RECORDS PROVIDED:
+--

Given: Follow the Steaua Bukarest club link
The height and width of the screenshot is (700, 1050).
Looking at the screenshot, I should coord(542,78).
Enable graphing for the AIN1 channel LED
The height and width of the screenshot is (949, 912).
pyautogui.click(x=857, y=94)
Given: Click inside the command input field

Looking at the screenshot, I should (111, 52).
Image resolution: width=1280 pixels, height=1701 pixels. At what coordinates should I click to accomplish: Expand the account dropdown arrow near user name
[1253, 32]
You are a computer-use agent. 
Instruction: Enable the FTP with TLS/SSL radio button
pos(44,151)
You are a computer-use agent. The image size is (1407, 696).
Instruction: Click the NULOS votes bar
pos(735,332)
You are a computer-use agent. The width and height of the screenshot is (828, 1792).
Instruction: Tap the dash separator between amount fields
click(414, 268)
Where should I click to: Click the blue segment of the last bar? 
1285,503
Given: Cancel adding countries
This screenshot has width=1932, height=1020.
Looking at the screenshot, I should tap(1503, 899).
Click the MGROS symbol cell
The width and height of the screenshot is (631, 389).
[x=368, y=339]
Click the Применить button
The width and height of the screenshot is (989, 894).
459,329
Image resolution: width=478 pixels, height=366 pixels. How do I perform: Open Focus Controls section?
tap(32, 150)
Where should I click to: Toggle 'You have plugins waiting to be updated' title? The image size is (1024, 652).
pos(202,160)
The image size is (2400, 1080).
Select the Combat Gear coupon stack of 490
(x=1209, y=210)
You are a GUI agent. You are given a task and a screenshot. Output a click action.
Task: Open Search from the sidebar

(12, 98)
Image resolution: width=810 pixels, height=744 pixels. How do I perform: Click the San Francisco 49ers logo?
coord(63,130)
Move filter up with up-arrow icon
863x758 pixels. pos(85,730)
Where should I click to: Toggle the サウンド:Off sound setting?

+--

EXERCISE INSTRUCTIONS:
Rewrite the entire listing above so that every occurrence of "Where should I click to" becomes "Where do I click to", and leave everything else unchanged.

SOLUTION TO THIS EXERCISE:
Given: Follow the Steaua Bukarest club link
The height and width of the screenshot is (700, 1050).
Looking at the screenshot, I should coord(542,78).
Enable graphing for the AIN1 channel LED
The height and width of the screenshot is (949, 912).
pyautogui.click(x=857, y=94)
Given: Click inside the command input field

Looking at the screenshot, I should (111, 52).
Image resolution: width=1280 pixels, height=1701 pixels. At what coordinates should I click to accomplish: Expand the account dropdown arrow near user name
[1253, 32]
You are a computer-use agent. 
Instruction: Enable the FTP with TLS/SSL radio button
pos(44,151)
You are a computer-use agent. The image size is (1407, 696).
Instruction: Click the NULOS votes bar
pos(735,332)
You are a computer-use agent. The width and height of the screenshot is (828, 1792).
Instruction: Tap the dash separator between amount fields
click(414, 268)
Where do I click to: Click the blue segment of the last bar? 
1285,503
Given: Cancel adding countries
This screenshot has width=1932, height=1020.
Looking at the screenshot, I should tap(1503, 899).
Click the MGROS symbol cell
The width and height of the screenshot is (631, 389).
[x=368, y=339]
Click the Применить button
The width and height of the screenshot is (989, 894).
459,329
Image resolution: width=478 pixels, height=366 pixels. How do I perform: Open Focus Controls section?
tap(32, 150)
Where do I click to: Toggle 'You have plugins waiting to be updated' title? The image size is (1024, 652).
pos(202,160)
The image size is (2400, 1080).
Select the Combat Gear coupon stack of 490
(x=1209, y=210)
You are a GUI agent. You are given a task and a screenshot. Output a click action.
Task: Open Search from the sidebar

(12, 98)
Image resolution: width=810 pixels, height=744 pixels. How do I perform: Click the San Francisco 49ers logo?
coord(63,130)
Move filter up with up-arrow icon
863x758 pixels. pos(85,730)
Where do I click to: Toggle the サウンド:Off sound setting?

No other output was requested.